---------- DATASET CONTENT ----------

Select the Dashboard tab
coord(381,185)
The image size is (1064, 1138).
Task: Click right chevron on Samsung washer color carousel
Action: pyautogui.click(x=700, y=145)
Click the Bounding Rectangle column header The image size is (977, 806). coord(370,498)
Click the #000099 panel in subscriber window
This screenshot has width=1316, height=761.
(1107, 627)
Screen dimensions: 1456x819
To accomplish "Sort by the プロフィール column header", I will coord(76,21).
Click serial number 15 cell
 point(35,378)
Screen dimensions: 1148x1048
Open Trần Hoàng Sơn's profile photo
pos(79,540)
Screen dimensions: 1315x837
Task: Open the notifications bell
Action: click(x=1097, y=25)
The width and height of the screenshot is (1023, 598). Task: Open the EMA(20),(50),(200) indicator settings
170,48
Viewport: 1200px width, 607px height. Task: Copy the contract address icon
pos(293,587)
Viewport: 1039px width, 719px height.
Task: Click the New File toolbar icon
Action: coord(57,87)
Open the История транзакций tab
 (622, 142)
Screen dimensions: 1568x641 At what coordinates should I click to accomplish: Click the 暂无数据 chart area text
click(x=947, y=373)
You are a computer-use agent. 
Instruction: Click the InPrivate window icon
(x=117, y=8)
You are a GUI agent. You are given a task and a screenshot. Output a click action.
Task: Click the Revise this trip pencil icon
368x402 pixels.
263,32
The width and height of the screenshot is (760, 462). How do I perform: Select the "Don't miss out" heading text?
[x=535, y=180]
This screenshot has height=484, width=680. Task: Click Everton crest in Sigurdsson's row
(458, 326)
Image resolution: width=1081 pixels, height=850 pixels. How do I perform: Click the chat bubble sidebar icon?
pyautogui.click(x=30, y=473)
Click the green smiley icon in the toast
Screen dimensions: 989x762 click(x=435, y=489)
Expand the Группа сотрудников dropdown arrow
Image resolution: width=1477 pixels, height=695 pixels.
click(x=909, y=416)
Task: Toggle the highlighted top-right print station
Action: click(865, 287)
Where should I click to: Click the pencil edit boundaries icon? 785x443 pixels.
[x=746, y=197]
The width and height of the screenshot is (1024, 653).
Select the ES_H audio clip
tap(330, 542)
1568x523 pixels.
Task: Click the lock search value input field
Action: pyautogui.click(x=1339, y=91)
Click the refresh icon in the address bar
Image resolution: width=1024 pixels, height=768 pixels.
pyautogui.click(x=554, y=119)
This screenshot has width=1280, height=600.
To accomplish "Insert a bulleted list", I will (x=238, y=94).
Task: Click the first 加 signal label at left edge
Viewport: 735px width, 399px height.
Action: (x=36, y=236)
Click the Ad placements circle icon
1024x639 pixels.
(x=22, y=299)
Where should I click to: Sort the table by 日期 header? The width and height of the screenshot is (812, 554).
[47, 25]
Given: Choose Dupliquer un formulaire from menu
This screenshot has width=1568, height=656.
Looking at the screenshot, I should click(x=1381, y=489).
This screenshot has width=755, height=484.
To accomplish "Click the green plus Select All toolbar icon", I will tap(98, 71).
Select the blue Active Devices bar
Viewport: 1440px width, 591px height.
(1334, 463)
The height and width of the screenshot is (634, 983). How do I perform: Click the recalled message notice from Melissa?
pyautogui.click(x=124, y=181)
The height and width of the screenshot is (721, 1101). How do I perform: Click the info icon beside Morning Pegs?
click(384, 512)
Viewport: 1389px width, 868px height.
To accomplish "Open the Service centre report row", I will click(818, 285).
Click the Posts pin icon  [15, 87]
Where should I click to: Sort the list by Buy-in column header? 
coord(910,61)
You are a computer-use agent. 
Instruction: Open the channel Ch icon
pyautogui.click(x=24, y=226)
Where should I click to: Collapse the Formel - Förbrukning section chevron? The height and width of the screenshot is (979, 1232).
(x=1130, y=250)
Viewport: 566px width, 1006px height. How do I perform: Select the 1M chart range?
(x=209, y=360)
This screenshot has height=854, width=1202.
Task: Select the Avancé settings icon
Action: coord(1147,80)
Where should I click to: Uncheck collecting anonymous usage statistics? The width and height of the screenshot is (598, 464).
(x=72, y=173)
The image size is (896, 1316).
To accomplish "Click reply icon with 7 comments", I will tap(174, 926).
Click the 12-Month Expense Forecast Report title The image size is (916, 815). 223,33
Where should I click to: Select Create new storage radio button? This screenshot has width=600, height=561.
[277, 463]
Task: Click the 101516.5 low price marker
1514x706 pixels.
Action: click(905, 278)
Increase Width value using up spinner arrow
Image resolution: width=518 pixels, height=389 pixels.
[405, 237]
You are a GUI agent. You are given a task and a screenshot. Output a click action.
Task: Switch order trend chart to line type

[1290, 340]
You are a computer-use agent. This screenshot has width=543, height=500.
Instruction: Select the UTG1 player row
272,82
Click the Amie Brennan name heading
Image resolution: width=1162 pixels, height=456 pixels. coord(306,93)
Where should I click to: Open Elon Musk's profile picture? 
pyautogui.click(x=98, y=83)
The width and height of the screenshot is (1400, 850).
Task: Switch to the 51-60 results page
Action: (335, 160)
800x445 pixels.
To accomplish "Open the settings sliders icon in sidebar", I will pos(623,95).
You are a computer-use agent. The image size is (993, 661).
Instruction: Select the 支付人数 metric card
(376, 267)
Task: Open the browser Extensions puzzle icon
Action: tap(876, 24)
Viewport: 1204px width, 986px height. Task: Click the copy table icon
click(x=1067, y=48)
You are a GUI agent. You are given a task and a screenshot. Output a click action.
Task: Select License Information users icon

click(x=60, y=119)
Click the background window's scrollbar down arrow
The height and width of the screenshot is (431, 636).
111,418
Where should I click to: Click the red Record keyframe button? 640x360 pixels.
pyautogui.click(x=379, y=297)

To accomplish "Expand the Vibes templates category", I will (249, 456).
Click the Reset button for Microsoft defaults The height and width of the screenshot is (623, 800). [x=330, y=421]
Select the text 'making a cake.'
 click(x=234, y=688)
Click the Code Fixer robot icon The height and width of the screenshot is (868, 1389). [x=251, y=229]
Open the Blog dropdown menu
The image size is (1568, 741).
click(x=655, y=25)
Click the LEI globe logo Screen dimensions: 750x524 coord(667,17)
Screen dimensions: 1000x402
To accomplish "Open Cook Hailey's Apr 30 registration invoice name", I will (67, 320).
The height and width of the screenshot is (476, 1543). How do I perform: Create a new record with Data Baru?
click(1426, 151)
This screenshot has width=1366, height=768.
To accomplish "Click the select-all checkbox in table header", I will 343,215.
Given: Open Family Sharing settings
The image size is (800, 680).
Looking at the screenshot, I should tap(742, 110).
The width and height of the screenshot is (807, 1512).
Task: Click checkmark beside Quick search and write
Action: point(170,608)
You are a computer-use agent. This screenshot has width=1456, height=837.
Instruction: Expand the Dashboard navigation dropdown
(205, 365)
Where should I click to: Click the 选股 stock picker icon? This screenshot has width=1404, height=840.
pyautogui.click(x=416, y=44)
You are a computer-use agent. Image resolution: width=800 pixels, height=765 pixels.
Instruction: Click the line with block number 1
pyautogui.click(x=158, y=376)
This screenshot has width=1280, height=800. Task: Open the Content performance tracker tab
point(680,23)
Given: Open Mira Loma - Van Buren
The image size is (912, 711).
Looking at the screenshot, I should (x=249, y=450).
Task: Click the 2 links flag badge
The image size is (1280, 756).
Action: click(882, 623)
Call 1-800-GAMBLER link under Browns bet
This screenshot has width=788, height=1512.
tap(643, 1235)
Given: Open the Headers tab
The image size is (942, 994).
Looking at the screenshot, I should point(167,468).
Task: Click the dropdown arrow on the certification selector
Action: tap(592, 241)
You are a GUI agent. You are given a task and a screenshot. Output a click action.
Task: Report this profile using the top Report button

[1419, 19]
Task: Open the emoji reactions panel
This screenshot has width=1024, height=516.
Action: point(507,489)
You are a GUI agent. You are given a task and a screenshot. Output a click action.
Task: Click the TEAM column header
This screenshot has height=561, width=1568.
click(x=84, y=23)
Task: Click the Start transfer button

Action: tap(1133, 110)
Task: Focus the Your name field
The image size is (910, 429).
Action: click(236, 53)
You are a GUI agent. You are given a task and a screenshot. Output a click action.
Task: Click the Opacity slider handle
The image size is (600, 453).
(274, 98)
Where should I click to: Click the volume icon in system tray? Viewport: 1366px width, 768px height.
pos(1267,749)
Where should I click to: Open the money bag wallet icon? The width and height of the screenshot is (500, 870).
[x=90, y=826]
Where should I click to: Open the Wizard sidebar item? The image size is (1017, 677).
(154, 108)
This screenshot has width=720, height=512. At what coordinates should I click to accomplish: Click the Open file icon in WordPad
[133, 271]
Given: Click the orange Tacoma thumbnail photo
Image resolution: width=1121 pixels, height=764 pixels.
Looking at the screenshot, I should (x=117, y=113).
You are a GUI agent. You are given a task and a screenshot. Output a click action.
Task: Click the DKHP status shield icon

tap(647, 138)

----------

WORK INSTRUCTIONS –
After locating the line that holds "Image resolution: width=1121", print it and each line after it through the end of the data, exactly as it stands.

REPLY –
Image resolution: width=1121 pixels, height=764 pixels.
Looking at the screenshot, I should (x=117, y=113).
You are a GUI agent. You are given a task and a screenshot. Output a click action.
Task: Click the DKHP status shield icon

tap(647, 138)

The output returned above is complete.